• **Prompt**
Transcribe the data below in full, exactly.

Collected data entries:
◇ ◇ ◇ ◇ ◇
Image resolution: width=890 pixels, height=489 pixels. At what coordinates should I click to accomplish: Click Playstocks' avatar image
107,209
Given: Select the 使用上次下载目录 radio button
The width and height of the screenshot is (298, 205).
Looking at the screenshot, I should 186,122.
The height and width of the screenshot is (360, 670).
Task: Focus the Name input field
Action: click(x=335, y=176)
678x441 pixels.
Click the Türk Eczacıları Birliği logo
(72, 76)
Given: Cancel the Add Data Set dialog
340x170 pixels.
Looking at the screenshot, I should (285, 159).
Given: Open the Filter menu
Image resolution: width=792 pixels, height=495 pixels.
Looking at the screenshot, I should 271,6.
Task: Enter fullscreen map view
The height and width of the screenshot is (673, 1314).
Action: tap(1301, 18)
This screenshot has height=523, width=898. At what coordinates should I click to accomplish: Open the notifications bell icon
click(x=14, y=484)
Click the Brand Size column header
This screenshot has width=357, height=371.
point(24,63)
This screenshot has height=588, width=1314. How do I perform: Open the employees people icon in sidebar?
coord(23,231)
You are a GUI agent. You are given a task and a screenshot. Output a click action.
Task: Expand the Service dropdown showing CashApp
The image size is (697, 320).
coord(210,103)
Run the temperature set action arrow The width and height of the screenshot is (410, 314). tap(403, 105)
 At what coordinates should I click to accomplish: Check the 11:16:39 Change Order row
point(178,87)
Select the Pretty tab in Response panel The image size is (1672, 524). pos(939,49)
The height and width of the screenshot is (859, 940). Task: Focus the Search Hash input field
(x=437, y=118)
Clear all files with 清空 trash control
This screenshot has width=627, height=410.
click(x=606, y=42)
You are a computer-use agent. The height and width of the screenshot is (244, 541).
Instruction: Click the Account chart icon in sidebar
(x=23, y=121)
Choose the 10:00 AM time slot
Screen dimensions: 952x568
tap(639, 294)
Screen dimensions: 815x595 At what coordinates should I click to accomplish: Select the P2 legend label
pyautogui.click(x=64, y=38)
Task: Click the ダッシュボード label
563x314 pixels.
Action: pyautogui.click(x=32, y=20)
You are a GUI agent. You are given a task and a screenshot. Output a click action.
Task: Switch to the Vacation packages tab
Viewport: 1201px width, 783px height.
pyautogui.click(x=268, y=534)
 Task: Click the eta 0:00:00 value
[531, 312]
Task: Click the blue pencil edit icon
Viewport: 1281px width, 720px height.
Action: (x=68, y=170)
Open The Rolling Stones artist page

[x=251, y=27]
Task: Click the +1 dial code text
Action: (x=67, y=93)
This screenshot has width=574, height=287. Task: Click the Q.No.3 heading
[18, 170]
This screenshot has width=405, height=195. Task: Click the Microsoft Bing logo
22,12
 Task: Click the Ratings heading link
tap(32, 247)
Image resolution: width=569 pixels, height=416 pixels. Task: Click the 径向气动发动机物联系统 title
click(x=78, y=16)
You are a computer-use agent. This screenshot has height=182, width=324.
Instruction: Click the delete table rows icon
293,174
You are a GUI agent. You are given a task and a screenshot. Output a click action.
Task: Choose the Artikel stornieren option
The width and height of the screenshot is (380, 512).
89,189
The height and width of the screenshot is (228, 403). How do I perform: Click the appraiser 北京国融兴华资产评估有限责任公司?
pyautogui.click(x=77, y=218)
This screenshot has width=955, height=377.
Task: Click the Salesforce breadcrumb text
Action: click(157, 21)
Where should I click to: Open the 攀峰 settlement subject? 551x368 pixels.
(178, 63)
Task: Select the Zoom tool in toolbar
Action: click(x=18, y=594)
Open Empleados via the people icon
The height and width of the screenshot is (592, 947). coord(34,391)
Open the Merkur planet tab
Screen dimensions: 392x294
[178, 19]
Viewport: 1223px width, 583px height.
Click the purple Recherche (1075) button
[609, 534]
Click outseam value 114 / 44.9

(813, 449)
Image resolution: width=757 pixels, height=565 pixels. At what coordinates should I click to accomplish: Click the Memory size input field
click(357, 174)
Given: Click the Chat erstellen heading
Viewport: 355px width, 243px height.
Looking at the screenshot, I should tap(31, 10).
◇ ◇ ◇ ◇ ◇
• **Task response**
Image resolution: width=890 pixels, height=489 pixels. At what coordinates should I click to accomplish: Click Playstocks' avatar image
107,209
Given: Select the 使用上次下载目录 radio button
The width and height of the screenshot is (298, 205).
Looking at the screenshot, I should 186,122.
The height and width of the screenshot is (360, 670).
Task: Focus the Name input field
Action: click(x=335, y=176)
678x441 pixels.
Click the Türk Eczacıları Birliği logo
(72, 76)
Given: Cancel the Add Data Set dialog
340x170 pixels.
Looking at the screenshot, I should (285, 159).
Given: Open the Filter menu
Image resolution: width=792 pixels, height=495 pixels.
Looking at the screenshot, I should 271,6.
Task: Enter fullscreen map view
The height and width of the screenshot is (673, 1314).
Action: tap(1301, 18)
This screenshot has height=523, width=898. At what coordinates should I click to accomplish: Open the notifications bell icon
click(x=14, y=484)
Click the Brand Size column header
This screenshot has width=357, height=371.
point(24,63)
This screenshot has height=588, width=1314. How do I perform: Open the employees people icon in sidebar?
coord(23,231)
You are a GUI agent. You are given a task and a screenshot. Output a click action.
Task: Expand the Service dropdown showing CashApp
The image size is (697, 320).
coord(210,103)
Run the temperature set action arrow The width and height of the screenshot is (410, 314). tap(403, 105)
 At what coordinates should I click to accomplish: Check the 11:16:39 Change Order row
point(178,87)
Select the Pretty tab in Response panel The image size is (1672, 524). pos(939,49)
The height and width of the screenshot is (859, 940). Task: Focus the Search Hash input field
(x=437, y=118)
Clear all files with 清空 trash control
This screenshot has width=627, height=410.
click(x=606, y=42)
You are a computer-use agent. The height and width of the screenshot is (244, 541).
Instruction: Click the Account chart icon in sidebar
(x=23, y=121)
Choose the 10:00 AM time slot
Screen dimensions: 952x568
tap(639, 294)
Screen dimensions: 815x595 At what coordinates should I click to accomplish: Select the P2 legend label
pyautogui.click(x=64, y=38)
Task: Click the ダッシュボード label
563x314 pixels.
Action: pyautogui.click(x=32, y=20)
You are a GUI agent. You are given a task and a screenshot. Output a click action.
Task: Switch to the Vacation packages tab
Viewport: 1201px width, 783px height.
pyautogui.click(x=268, y=534)
 Task: Click the eta 0:00:00 value
[531, 312]
Task: Click the blue pencil edit icon
Viewport: 1281px width, 720px height.
Action: (x=68, y=170)
Open The Rolling Stones artist page

[x=251, y=27]
Task: Click the +1 dial code text
Action: (x=67, y=93)
This screenshot has width=574, height=287. Task: Click the Q.No.3 heading
[18, 170]
This screenshot has width=405, height=195. Task: Click the Microsoft Bing logo
22,12
 Task: Click the Ratings heading link
tap(32, 247)
Image resolution: width=569 pixels, height=416 pixels. Task: Click the 径向气动发动机物联系统 title
click(x=78, y=16)
You are a computer-use agent. This screenshot has height=182, width=324.
Instruction: Click the delete table rows icon
293,174
You are a GUI agent. You are given a task and a screenshot. Output a click action.
Task: Choose the Artikel stornieren option
The width and height of the screenshot is (380, 512).
89,189
The height and width of the screenshot is (228, 403). How do I perform: Click the appraiser 北京国融兴华资产评估有限责任公司?
pyautogui.click(x=77, y=218)
This screenshot has width=955, height=377.
Task: Click the Salesforce breadcrumb text
Action: click(157, 21)
Where should I click to: Open the 攀峰 settlement subject? 551x368 pixels.
(178, 63)
Task: Select the Zoom tool in toolbar
Action: click(x=18, y=594)
Open Empleados via the people icon
The height and width of the screenshot is (592, 947). coord(34,391)
Open the Merkur planet tab
Screen dimensions: 392x294
[178, 19]
Viewport: 1223px width, 583px height.
Click the purple Recherche (1075) button
[609, 534]
Click outseam value 114 / 44.9

(813, 449)
Image resolution: width=757 pixels, height=565 pixels. At what coordinates should I click to accomplish: Click the Memory size input field
click(357, 174)
Given: Click the Chat erstellen heading
Viewport: 355px width, 243px height.
Looking at the screenshot, I should tap(31, 10).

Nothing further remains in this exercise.